Sometimes it’s hard to tell the difference between Mennonites and Amish, especially when you notice the white caps of the women and their simple, traditional skirts and blouses. From what I’ve read, Amish people hold to the old beliefs and live without electricity or motorized vehicles, while the Mennonites have found those conveniences to be a useful part of their livelihoods and homes. Both believe in simple living and in salvation through Jesus Christ. I find no fault in either of those things, do you? I really liked seeing Bible verses on many of the products. What a delicious way to share God’s Word.

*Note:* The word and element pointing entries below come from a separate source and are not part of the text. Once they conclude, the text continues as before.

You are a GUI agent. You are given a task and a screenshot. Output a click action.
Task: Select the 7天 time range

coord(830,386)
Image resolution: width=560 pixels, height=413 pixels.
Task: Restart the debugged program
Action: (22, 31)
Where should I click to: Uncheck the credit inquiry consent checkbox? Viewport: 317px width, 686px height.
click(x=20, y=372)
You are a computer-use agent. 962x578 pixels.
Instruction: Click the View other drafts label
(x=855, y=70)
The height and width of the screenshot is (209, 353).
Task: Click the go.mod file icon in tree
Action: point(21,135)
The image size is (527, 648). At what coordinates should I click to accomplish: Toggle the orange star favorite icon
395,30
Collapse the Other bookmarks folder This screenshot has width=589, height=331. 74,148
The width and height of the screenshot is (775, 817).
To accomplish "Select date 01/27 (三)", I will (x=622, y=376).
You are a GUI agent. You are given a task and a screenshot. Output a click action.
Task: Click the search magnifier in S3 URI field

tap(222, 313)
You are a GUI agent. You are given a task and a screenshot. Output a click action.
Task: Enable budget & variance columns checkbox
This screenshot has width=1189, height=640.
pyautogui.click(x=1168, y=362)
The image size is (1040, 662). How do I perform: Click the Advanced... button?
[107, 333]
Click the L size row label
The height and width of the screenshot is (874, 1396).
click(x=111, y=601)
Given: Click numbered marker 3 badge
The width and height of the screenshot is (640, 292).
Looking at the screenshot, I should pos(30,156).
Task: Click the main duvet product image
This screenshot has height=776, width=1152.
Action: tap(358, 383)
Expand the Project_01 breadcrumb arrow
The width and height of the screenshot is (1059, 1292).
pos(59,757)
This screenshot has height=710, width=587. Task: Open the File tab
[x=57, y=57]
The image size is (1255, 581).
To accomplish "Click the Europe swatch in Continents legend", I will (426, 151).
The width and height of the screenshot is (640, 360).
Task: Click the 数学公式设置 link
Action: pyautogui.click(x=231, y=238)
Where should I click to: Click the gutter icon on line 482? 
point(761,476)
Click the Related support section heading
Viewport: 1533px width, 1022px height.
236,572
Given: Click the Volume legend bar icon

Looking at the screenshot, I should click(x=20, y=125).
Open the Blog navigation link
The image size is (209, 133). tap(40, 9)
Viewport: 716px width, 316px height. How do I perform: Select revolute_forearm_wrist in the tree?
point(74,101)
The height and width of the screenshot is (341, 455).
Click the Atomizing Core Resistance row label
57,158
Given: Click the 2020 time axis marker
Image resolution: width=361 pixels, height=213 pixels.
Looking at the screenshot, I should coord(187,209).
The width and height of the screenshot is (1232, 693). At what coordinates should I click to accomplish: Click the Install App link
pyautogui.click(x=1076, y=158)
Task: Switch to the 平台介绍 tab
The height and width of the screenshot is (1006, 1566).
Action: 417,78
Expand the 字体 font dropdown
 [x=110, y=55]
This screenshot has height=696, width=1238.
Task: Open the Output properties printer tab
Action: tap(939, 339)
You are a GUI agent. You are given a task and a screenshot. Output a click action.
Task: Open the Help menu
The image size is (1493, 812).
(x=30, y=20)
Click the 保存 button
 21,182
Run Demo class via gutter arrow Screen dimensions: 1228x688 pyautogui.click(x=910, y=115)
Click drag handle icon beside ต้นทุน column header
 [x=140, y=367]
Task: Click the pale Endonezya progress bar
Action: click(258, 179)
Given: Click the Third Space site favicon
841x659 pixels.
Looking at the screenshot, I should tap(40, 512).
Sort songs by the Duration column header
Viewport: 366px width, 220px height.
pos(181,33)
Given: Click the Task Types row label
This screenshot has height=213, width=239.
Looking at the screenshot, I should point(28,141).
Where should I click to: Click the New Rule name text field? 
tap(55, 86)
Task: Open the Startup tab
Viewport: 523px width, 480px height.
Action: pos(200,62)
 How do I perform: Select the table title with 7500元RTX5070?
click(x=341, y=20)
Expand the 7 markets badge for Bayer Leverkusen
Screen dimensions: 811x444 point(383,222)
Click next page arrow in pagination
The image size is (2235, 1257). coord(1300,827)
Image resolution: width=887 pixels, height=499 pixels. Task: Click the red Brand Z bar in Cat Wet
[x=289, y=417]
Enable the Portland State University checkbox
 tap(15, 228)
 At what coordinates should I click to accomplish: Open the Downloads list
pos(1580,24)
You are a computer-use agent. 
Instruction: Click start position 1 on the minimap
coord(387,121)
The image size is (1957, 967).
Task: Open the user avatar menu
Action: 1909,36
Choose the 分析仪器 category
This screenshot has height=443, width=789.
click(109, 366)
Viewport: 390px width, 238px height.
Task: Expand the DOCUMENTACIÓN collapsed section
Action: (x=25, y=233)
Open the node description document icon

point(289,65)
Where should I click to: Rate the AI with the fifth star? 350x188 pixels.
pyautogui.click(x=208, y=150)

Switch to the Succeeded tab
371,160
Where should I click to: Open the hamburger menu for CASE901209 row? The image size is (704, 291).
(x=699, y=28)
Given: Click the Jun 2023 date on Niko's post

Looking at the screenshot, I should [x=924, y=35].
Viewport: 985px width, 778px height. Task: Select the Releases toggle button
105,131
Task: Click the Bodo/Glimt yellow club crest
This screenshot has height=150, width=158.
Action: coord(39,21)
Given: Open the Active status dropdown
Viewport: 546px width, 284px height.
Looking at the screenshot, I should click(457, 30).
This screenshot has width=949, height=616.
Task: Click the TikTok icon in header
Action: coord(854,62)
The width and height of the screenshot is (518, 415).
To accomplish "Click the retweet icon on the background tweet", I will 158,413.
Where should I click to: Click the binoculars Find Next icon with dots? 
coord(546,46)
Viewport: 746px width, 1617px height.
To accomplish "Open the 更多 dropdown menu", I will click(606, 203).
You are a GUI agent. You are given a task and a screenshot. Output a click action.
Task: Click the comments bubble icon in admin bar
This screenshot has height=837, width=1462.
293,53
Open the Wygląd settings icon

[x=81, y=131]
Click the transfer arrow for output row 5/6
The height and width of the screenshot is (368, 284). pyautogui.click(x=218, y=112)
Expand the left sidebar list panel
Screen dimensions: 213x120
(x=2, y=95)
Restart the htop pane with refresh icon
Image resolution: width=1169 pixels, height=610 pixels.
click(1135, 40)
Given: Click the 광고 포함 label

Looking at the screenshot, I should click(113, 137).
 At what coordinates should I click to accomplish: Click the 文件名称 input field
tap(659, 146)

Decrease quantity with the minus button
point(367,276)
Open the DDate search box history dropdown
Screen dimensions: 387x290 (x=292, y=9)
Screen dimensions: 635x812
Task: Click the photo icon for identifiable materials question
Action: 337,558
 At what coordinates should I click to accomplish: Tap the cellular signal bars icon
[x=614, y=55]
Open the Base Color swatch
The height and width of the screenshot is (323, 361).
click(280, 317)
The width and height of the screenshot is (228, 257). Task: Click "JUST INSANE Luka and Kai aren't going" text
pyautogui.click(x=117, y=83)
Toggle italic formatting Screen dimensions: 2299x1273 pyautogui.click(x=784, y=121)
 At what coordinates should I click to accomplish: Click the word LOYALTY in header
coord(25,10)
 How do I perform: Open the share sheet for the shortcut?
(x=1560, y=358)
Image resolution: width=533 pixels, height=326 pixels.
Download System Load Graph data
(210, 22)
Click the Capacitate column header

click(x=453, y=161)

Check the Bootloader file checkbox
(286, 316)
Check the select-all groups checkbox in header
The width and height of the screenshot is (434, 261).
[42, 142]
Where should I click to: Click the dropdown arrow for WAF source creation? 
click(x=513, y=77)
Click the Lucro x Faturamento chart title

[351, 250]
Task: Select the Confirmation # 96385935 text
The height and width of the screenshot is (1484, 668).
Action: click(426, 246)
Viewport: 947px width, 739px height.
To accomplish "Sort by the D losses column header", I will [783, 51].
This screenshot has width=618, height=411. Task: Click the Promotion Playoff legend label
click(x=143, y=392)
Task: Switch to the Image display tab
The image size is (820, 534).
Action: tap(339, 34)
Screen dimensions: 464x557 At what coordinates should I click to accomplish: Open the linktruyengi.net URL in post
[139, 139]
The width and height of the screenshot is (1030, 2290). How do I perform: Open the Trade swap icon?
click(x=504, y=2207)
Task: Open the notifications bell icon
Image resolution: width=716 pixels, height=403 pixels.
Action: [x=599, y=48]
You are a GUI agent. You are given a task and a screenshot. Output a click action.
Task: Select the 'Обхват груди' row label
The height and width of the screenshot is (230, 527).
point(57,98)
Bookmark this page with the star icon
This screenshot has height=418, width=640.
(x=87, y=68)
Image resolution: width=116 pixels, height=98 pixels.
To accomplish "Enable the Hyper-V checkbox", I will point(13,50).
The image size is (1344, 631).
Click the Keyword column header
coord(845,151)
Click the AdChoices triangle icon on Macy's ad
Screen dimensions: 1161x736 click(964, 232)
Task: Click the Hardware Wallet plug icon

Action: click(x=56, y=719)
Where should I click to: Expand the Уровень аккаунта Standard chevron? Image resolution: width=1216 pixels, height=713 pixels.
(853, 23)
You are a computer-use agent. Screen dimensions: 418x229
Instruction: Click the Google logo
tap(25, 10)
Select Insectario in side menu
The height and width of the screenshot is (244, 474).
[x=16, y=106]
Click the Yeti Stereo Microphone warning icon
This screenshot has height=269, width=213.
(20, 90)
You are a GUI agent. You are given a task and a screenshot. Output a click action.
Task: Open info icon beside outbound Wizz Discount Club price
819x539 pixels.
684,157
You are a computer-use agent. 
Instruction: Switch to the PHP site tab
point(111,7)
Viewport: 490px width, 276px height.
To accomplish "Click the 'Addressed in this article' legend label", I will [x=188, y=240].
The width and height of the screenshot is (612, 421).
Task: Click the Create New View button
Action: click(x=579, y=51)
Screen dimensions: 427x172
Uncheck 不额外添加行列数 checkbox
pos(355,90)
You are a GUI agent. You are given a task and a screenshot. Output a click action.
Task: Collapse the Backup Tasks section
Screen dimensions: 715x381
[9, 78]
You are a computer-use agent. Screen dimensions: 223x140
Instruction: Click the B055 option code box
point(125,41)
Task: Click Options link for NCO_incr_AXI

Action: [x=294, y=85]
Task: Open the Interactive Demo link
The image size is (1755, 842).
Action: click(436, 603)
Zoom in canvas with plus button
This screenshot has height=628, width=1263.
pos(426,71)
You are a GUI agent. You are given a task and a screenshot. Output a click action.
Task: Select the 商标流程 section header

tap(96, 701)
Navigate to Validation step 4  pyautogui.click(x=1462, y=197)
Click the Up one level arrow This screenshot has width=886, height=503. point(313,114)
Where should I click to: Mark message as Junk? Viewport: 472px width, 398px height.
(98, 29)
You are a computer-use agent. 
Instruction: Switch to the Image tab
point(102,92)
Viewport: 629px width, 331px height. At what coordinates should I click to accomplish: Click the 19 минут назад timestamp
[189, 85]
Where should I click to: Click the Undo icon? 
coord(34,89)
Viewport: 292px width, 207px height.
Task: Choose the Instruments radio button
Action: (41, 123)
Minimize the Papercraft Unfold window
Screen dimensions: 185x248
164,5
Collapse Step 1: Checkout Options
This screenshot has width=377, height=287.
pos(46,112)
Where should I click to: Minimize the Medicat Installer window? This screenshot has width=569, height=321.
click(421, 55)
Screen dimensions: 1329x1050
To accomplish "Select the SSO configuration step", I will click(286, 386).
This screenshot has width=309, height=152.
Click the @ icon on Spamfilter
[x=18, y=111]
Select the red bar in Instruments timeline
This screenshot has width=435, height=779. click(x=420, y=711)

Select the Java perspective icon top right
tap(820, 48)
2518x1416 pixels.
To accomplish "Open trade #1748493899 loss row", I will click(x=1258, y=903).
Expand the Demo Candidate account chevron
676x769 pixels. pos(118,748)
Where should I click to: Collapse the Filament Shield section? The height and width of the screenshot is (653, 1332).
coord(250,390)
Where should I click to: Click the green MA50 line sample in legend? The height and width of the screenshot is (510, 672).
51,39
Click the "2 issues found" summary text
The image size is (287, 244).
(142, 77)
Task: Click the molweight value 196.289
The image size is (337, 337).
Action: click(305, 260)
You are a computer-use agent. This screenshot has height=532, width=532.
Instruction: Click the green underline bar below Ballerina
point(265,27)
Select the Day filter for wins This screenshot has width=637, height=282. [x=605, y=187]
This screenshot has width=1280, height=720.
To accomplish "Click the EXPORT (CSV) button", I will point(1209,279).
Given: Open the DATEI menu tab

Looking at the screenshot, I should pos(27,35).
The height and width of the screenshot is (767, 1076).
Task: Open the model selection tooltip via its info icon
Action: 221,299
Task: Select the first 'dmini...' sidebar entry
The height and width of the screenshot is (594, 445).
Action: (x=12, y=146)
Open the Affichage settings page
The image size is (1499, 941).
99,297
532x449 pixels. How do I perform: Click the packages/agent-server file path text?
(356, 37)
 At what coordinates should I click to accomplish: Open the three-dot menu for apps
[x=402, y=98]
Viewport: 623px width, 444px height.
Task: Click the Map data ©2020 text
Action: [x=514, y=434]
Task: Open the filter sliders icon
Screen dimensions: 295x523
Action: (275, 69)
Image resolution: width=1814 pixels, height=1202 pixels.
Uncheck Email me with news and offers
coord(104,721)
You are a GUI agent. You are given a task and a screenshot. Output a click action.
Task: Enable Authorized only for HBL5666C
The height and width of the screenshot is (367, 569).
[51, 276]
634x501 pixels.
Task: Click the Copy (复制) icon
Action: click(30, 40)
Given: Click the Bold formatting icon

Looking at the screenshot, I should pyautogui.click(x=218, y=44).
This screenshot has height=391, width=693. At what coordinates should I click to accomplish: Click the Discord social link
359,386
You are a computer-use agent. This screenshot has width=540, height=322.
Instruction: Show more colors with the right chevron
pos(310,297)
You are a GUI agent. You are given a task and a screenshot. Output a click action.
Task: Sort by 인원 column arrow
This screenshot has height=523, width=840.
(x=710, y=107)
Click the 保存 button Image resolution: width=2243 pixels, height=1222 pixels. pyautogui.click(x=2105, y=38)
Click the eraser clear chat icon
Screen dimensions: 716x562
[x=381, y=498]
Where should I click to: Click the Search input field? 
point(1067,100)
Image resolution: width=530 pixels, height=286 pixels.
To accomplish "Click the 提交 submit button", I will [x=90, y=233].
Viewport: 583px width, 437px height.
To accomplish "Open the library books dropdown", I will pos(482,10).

Here’s a look at the items that ended up back in my kitchen. You’ll probably notice the scales tipped in favor of sweets.
On the buffet you can expect to find anywhere from 6 to 10 different meats and 15-20 different vegetables, in addition to a salad bar. All kinds of homemade desserts are ready and waiting (go early for the best selection!), with homemade ice cream probably heading the line-up. Friday nights feature a seafood buffet. Children ages 1-4 are free, ages 5-7 are $5.00 each, ages 8-11 are $7.00 each, and everyone 12 and over will pay $12.95.
The motto at The Old Cookstove is “Delicious Home Cooking in a Delightful Rustic Home,” and I believe that paints a true picture. It is not a hip, trendy kind of place in any sense of the word. They even sell quilts, candles and assorted jams and pickles.
A church busload of senior adults was just finishing supper when we arrived. We could see why it would be popular with that age group. It was cooking very much like my grandmother used to do.